3/4" X 100' IN SHOP I HAVE RUN WITH A 1065 385' TO CLEAR A BLOCKAGE

IN A 6" CLAY SEWER LINE WITH 4 LARGE APT. BUILDINGS FEEDING INTO IT, :thumbsup:

I HAVE RUN KITCHEN SINK DRAINS UP TO 100' OF 3/8" OR 13/32" CABLE 

IN A LARGE SO. CALIF RANCH STYLE HOUSE :thumbup:


----------



## ChrisConnor (Dec 31, 2009)

JERRYMAC said:


> ....I WORKED OVER 40 MILES FROM THE SHOP


Was your service radius 40 miles from the shop or you were assigned a zone to work that was that far away from the office?


----------



## MACPLUMB777 (Jun 18, 2008)

*How Much Cable On Machines*



ChrisConnor said:


> Was your service radius 40 miles from the shop or you were assigned a zone to work that was that far away from the office?

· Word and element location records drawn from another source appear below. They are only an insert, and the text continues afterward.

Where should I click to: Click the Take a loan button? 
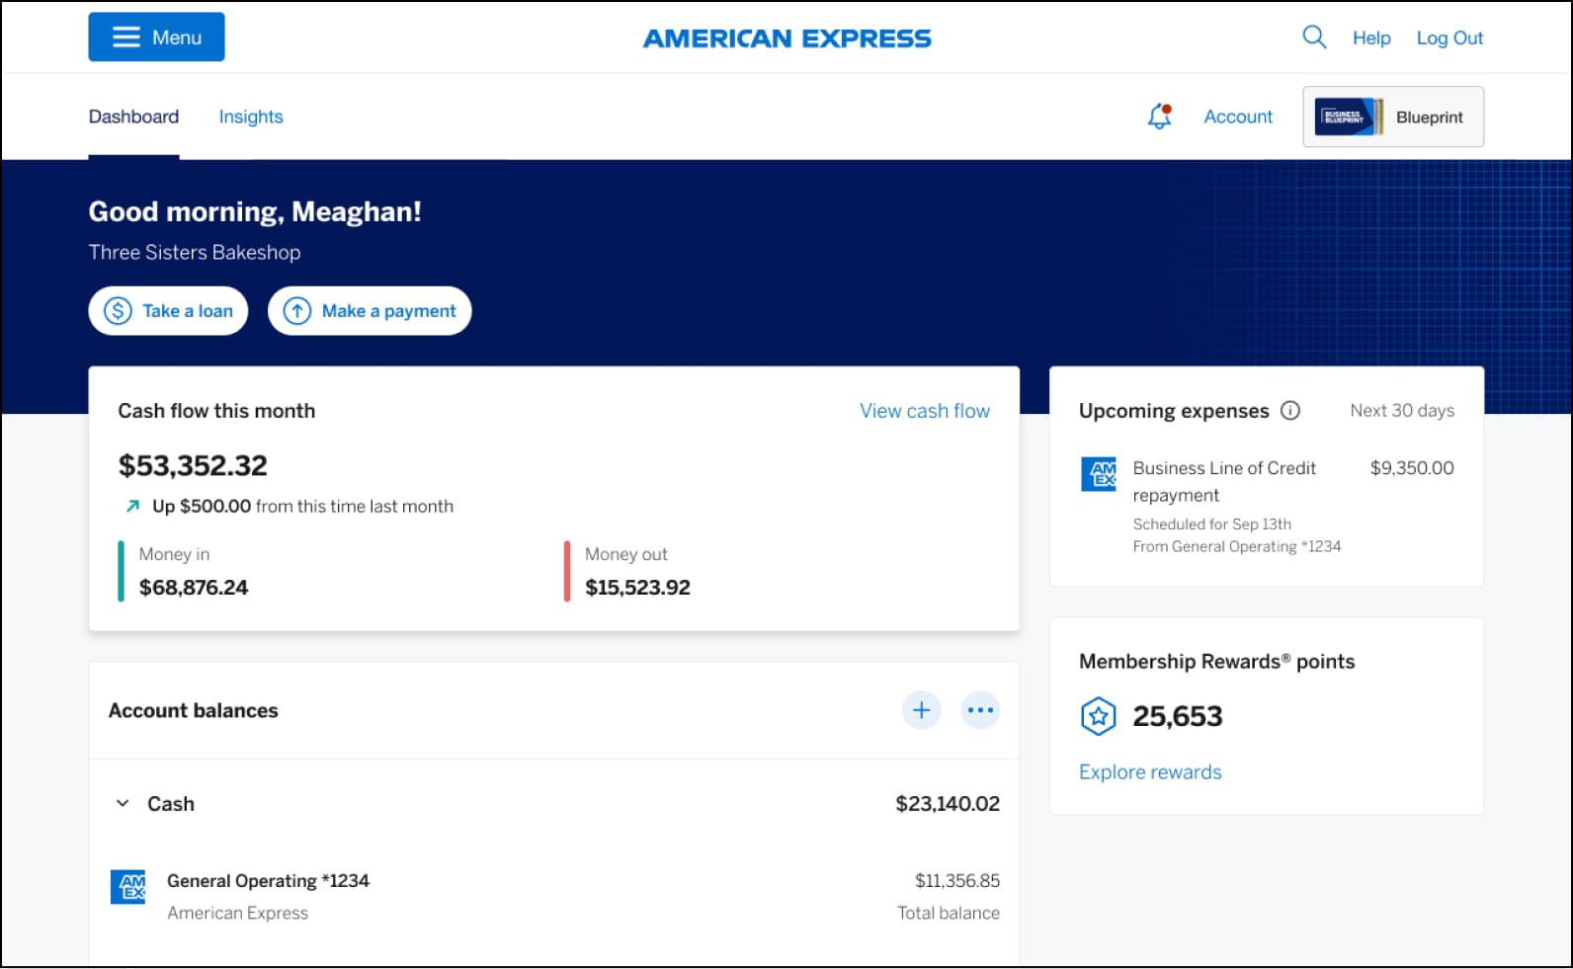point(168,311)
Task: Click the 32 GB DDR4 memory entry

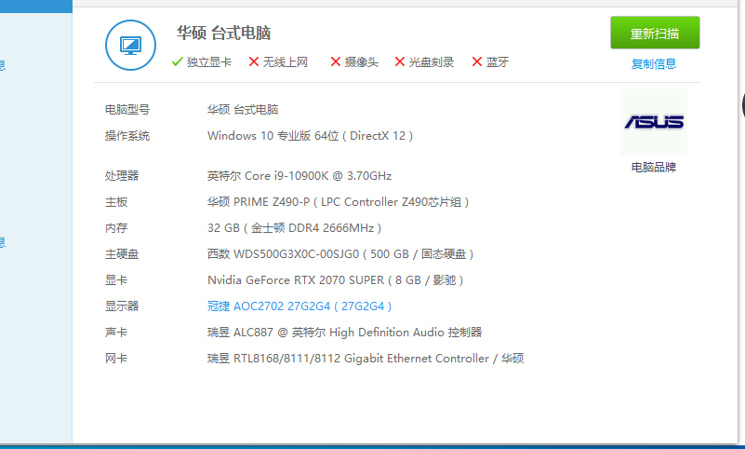Action: [x=294, y=228]
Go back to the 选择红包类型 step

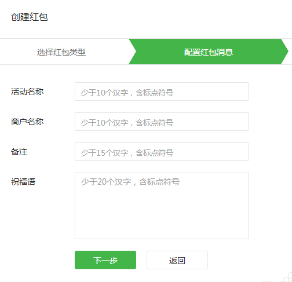(61, 52)
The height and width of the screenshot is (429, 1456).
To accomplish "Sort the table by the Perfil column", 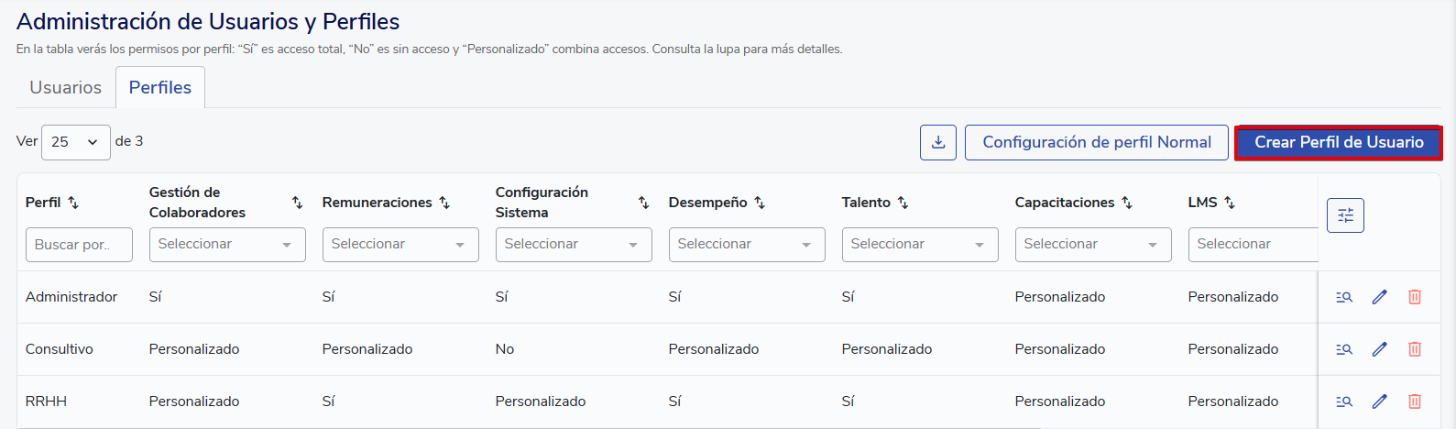I will pyautogui.click(x=73, y=203).
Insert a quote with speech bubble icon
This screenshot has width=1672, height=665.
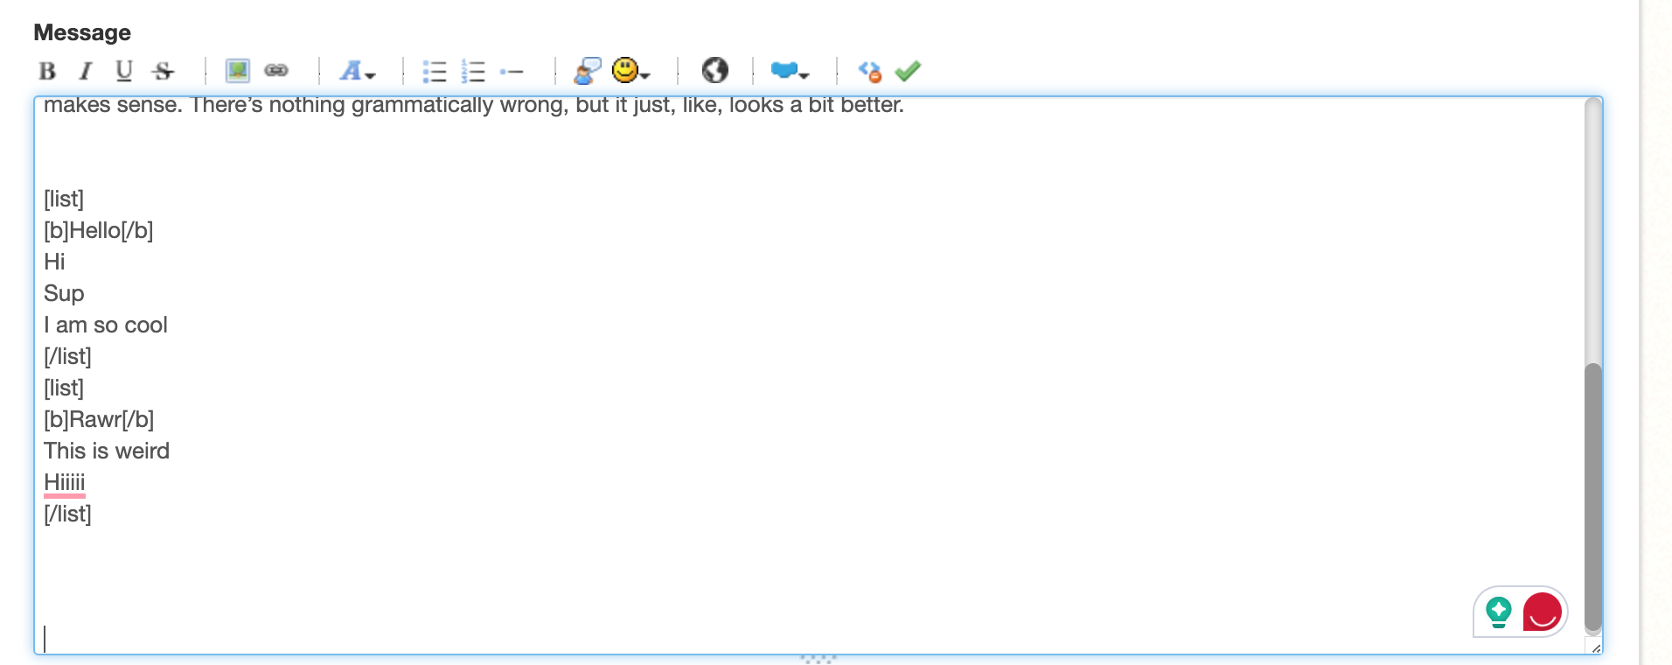587,71
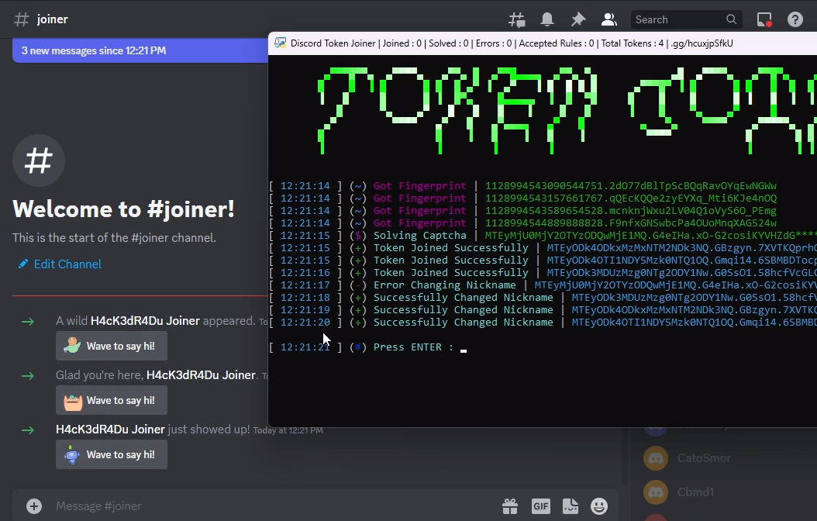Open the sticker picker

click(570, 505)
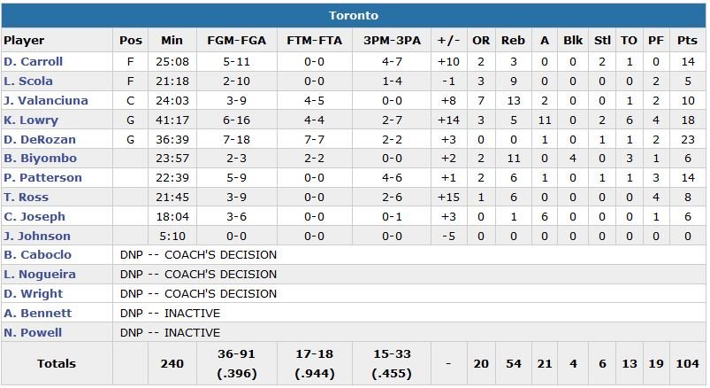
Task: Click the Pts column header
Action: click(x=687, y=41)
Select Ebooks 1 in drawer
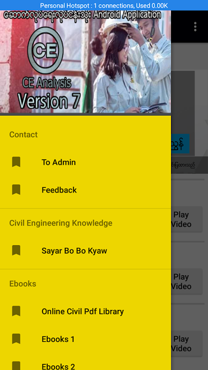 pos(86,339)
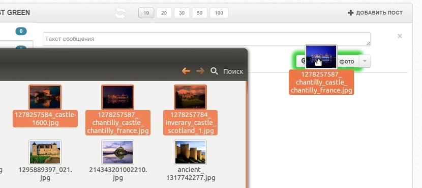Click the blue 0 counter badge
Image resolution: width=422 pixels, height=188 pixels.
pos(21,31)
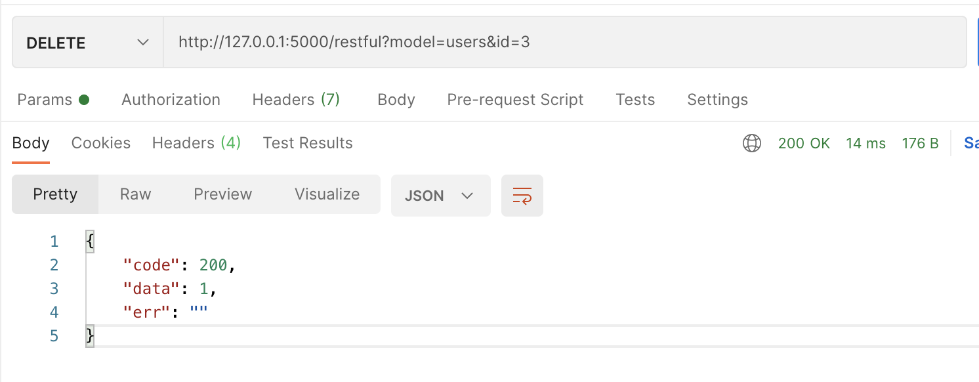Open the request Settings tab
Image resolution: width=979 pixels, height=382 pixels.
tap(717, 100)
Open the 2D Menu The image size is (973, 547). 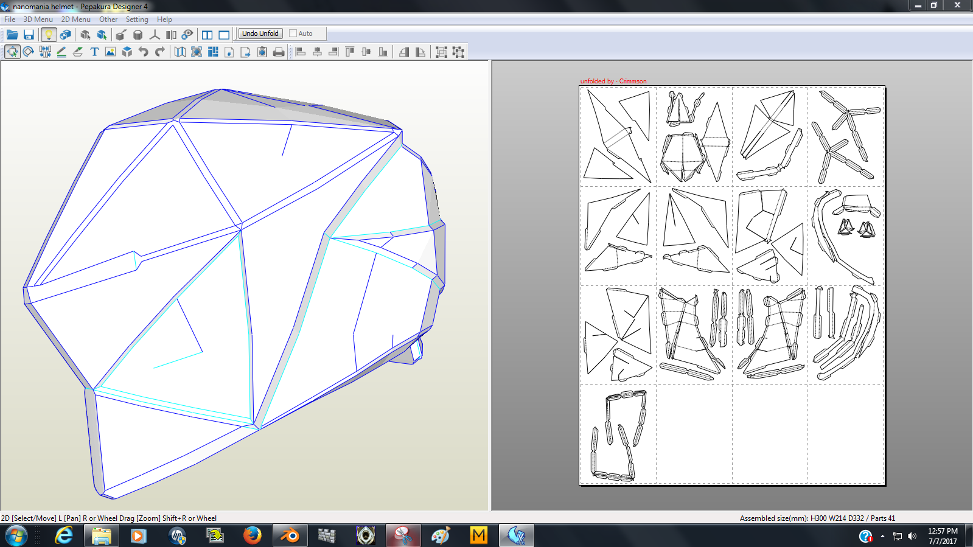click(75, 19)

THAT WAS THE COUNTY I WORKED IN AND WAS BASED IN ON MY REGULAR

WEEKEND SHIFT I COVERED A (5) FIVE COUNTY AREA OF THE :thumbsup:

LOWER PUGET SOUND, SO I WAS OUT IN LEFT FIELD AS FAR AS GETTING 

ANTHOR SERVICE PLUMBER TO BACK ME UP IF I DID NOT HAVE ENOUGH 

SEWER CABLE TO CLEAR THE BLOCKAGE :thumbup:


----------



## ChrisConnor (Dec 31, 2009)

Five counties, wow.


----------



## 130 PLUMBER (Oct 22, 2009)

100' here,for the most part all the houses in chi-town and most of the north and northwest sub only need 100 feet or less:whistling2:


----------



## SewerRatz (Apr 25, 2009)

130 PLUMBER said:


> 100' here,for the most part all the houses in chi-town and most of the north and northwest sub only need 100 feet or less:whistling2:


 I hear that. Also have to be careful not to go to far into the city sewer in some neighborhoods. One of my dad's friends Snuff Box rodded a line went out the whole 100' and his rod got hung up real bad. Sewer was only 80' to the city sewer. He opened a manhole and was going to scope the city line to see how he was hung up. To his surprise there was a heavy rope in the sewer running from one manhole to the other. He cut the rope and got his rod out. A city guy came along and gave him a bill for the rope. Apparently they leave the rope in certain lines that they run the bucket machines in.


----------



## All Clear Sewer (Dec 16, 2008)

we keep 200` for the K-7500`s and 
150`for the k-60`s on our trucks


----------